Task description
Copy the listing below word for word, beginning with its first line and ending after the line that contains "Image resolution: width=1624".

Source records

####################

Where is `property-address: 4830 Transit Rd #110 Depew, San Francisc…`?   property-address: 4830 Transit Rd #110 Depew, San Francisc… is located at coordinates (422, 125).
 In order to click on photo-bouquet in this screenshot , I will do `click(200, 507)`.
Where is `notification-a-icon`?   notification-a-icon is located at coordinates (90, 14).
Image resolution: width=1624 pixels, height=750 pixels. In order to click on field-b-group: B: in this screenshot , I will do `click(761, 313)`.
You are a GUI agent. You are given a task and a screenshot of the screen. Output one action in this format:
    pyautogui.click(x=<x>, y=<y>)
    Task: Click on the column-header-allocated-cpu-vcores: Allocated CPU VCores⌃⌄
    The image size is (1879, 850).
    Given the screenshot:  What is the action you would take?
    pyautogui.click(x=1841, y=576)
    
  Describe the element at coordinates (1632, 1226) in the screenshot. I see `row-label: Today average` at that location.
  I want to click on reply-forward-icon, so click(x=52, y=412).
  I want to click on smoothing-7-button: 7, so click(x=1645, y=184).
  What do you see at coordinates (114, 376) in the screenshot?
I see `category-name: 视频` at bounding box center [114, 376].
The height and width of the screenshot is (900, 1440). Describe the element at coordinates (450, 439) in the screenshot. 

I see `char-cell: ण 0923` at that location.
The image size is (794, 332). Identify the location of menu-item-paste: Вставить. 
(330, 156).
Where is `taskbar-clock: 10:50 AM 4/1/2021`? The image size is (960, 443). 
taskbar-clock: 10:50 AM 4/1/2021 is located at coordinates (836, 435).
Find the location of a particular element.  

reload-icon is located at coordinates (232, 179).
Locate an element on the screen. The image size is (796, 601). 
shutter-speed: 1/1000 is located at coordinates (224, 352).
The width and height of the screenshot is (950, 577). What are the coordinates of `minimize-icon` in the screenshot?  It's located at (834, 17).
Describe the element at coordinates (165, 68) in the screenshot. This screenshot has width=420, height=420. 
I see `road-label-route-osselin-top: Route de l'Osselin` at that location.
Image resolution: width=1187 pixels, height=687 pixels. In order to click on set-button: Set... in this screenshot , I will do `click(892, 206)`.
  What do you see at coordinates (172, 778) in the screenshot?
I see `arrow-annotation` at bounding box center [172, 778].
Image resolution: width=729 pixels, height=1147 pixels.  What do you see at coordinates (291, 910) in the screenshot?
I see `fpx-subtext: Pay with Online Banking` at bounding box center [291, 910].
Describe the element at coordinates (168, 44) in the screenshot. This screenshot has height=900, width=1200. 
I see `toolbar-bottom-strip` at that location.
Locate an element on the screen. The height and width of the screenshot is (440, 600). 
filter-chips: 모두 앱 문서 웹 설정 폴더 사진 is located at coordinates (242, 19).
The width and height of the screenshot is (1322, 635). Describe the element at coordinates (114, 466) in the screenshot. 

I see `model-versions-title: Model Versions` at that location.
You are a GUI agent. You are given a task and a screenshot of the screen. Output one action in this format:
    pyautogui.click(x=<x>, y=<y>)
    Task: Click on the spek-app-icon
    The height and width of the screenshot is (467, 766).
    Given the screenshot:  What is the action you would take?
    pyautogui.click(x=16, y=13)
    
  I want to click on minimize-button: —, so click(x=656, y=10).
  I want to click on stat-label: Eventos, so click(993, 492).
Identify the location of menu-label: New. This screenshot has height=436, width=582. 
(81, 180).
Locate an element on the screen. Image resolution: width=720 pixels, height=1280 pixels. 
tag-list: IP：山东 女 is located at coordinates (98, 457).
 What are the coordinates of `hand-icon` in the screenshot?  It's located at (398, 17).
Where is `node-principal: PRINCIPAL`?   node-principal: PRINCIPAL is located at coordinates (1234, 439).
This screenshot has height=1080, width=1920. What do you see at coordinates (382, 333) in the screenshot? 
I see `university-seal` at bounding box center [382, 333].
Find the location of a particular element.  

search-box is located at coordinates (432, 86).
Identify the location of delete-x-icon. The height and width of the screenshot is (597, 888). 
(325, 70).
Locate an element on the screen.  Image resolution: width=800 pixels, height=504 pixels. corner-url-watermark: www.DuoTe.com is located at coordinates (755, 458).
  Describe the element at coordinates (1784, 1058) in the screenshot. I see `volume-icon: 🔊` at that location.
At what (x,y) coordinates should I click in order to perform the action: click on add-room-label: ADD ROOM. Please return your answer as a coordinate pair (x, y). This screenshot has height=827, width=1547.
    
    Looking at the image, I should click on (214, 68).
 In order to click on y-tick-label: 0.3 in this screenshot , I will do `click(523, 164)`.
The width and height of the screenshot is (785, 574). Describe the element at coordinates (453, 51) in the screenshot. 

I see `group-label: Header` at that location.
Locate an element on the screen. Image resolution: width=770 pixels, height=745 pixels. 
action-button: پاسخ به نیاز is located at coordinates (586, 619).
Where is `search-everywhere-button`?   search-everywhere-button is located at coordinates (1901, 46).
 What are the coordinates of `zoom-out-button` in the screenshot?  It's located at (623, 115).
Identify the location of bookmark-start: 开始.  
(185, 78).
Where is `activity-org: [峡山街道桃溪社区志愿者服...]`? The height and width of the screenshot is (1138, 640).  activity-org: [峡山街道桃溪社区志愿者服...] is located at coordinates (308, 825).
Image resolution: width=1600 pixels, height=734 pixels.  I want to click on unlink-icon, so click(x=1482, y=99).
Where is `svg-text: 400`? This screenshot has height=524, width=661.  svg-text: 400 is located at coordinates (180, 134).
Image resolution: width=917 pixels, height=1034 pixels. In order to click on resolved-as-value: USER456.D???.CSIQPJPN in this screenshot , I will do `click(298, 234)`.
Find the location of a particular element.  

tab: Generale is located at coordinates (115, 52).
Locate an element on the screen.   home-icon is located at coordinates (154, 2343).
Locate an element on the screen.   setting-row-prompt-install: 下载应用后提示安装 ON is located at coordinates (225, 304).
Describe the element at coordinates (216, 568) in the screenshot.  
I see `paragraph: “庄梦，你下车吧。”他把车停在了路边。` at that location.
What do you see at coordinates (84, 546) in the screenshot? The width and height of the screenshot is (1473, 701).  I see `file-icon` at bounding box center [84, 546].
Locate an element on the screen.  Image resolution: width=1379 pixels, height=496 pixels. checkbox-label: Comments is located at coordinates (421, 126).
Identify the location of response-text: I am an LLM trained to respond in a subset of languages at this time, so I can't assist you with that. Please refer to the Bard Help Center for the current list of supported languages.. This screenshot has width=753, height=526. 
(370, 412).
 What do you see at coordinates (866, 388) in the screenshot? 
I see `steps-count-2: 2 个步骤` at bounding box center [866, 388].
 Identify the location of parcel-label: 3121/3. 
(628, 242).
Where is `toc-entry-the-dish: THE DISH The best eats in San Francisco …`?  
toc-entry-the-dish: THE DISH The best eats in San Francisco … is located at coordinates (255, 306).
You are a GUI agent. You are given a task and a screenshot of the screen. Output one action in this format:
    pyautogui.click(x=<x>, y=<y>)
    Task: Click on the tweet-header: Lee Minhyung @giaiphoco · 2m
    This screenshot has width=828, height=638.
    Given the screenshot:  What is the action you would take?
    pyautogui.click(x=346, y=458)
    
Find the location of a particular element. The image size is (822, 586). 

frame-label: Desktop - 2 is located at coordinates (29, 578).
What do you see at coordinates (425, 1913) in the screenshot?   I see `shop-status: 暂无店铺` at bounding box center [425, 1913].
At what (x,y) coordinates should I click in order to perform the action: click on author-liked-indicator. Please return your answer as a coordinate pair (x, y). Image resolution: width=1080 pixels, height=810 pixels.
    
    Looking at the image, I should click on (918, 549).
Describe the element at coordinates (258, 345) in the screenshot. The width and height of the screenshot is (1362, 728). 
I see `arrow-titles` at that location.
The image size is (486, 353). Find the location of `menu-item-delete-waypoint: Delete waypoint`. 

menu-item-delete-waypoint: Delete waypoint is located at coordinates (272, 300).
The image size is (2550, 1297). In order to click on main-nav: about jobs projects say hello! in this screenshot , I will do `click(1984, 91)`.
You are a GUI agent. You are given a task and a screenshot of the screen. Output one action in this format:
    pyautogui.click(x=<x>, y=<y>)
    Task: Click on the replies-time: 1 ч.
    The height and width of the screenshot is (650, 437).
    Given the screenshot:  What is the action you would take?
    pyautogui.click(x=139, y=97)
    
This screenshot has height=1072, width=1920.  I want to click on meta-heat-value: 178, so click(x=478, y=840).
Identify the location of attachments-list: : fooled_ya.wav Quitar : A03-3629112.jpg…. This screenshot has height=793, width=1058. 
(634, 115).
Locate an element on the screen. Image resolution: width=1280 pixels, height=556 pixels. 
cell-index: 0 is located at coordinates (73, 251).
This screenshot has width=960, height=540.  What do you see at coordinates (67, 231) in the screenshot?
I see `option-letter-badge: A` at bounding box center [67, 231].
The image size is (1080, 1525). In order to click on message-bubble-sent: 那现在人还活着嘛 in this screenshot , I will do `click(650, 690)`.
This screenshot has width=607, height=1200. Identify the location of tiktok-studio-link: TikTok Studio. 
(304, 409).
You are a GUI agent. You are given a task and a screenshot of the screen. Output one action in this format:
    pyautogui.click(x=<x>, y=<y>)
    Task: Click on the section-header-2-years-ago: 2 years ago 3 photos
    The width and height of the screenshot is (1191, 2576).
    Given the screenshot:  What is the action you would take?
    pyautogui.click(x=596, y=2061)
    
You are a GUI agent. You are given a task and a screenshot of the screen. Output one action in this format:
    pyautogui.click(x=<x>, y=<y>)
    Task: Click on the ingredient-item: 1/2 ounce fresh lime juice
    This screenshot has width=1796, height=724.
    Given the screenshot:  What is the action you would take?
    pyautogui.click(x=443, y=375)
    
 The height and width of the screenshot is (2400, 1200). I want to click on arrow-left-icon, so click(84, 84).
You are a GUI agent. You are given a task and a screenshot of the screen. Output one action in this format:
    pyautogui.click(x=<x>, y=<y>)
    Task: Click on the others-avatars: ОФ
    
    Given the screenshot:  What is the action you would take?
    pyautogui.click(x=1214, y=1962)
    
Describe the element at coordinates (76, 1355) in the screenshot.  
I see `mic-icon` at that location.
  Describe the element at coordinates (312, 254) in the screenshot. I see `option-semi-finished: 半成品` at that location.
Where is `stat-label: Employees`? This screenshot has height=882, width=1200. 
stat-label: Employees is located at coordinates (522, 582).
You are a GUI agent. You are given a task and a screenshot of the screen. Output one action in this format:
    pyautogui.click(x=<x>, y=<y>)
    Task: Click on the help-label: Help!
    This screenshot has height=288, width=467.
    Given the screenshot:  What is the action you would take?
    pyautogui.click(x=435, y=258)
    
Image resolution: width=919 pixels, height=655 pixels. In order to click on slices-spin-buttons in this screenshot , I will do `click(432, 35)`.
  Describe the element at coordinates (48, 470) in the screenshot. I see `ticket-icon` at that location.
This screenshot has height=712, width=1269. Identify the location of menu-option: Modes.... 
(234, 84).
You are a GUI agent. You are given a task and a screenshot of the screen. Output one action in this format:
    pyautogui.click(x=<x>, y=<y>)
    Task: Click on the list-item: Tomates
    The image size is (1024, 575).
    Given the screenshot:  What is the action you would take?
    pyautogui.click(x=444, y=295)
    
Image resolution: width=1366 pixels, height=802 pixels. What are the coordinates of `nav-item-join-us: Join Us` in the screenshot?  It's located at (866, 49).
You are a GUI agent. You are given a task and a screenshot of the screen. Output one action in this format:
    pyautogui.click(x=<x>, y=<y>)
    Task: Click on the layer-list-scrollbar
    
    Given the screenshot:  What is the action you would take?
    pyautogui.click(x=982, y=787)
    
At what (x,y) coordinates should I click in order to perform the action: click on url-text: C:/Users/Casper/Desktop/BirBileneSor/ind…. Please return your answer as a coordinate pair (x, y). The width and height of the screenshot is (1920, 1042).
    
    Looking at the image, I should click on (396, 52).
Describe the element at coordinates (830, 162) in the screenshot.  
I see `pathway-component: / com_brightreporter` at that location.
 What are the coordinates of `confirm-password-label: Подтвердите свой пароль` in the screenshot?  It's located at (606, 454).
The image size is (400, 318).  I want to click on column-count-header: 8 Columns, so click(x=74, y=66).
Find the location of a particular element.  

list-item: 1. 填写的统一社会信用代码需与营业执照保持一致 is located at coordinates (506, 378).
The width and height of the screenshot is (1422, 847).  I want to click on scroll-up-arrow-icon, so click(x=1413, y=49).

####################

Response to the task
Where is `property-address: 4830 Transit Rd #110 Depew, San Francisc…`?   property-address: 4830 Transit Rd #110 Depew, San Francisc… is located at coordinates (422, 125).
 In order to click on photo-bouquet in this screenshot , I will do `click(200, 507)`.
Where is `notification-a-icon`?   notification-a-icon is located at coordinates (90, 14).
Image resolution: width=1624 pixels, height=750 pixels. In order to click on field-b-group: B: in this screenshot , I will do `click(761, 313)`.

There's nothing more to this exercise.